Seit Anfang Januar wehren sich Studierende und Lehrende in der Türkei gegen den Schlag der Regierung gegen die universitäre Autonomie. Mit der Ernennung von fünf Hochschulrektoren löste Staatspräsident Recep Tayyip Erdoğan nach der Jahreswende heftige Auseinandersetzungen an türkischen Universitäten aus. Die Einmischung des Regimechefs in das Amt der Rektoren stellt einen autoritären Akt dar, der weite Kreise zieht. Insbesondere die Einsetzung von Bulu an der Boğaziçi-Universität hat einen Protest losgetreten, wie es ihn an türkischen Hochschulen lange nicht mehr gegeben hat. Trotz Polizeigewalt und Festnahmewellen ließen sich die Proteste bisher nicht niederschlagen, sondern dauern weiter an.

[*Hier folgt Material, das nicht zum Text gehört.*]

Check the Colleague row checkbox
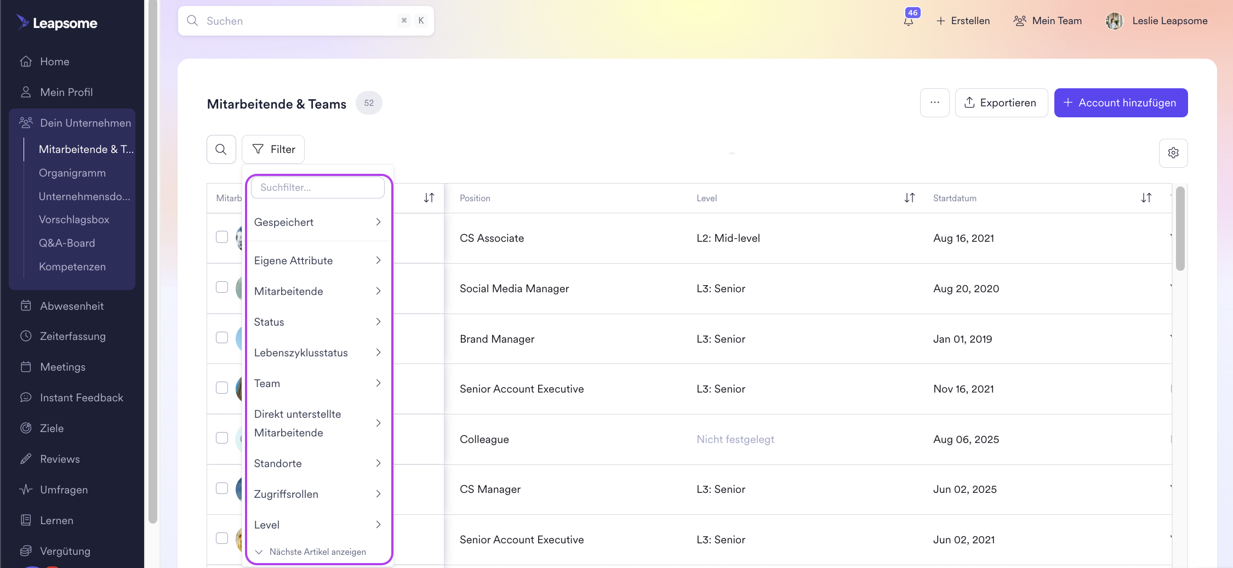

Studierende wegen Volksverhetzung verhaftet

Am Samstag sind zwei Studierende der Boğaziçi-Universität in Istanbul verhaftet worden. Doğu Demirtaş und Selahattin Uğuzeş wird nach Artikel 216/1 vorgeworfen, zu „Hass, Feindschaft oder Erniedrigung“ angestiftet zu haben. Der Paragraph entspricht nach deutscher Rechtsprechung der Volksverhetzung. Grundlage ist ein von der Generalstaatsanwaltschaft Istanbul geführtes Ermittlungsverfahren wegen einer Kunstinstallation, mit der der Islam verunglimpft worden sei.

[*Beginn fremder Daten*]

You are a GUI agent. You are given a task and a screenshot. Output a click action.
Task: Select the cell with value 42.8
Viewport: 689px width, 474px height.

Das Verfahren gegen die Studierenden wurde allerdings erst eingeleitet, nachdem türkische Medien eine Lynch-Kampagne entfacht und gemeldet hatten, dass „die LGBT-Perversen“ ein Foto der heiligen Kaaba in Mekka für ihre Protest-Ausstellung gegen Bulu missbraucht haben. Gemeint ist ein Transparent aus der Ausstellung, das die mythische Figur Şahmaran und Regenbogenfahnen zeigt.

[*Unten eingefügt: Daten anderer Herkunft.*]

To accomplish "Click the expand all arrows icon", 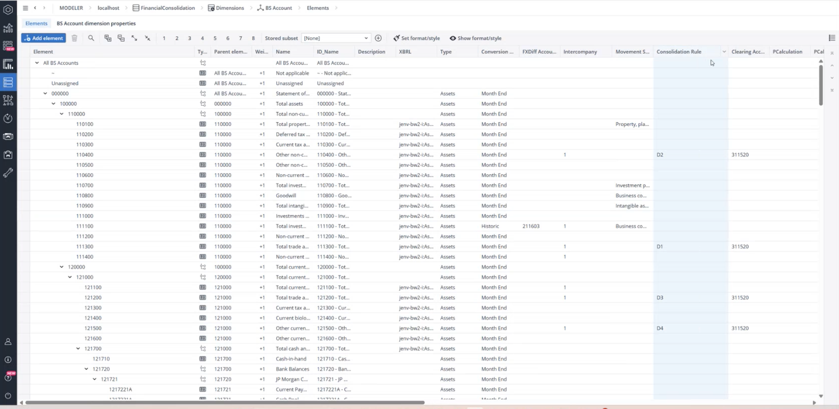I will [134, 39].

Şahmaran gilt in Anatolien, Kurdistan und anderen Regionen im Mittleren Osten als Göttin der Weisheit und Beschützerin von Geheimnissen. An der Lynch-Kampagne beteiligten sich auch Spitzenpolitiker der Regierung, darunter die Minister der Justiz und des Innern, der Vizepräsident, der Leiter der staatlichen Religionsbehörde Diyanet, der Gouverneur von Istanbul und der Vorstand des türkischen Hochschulrats (YÖK).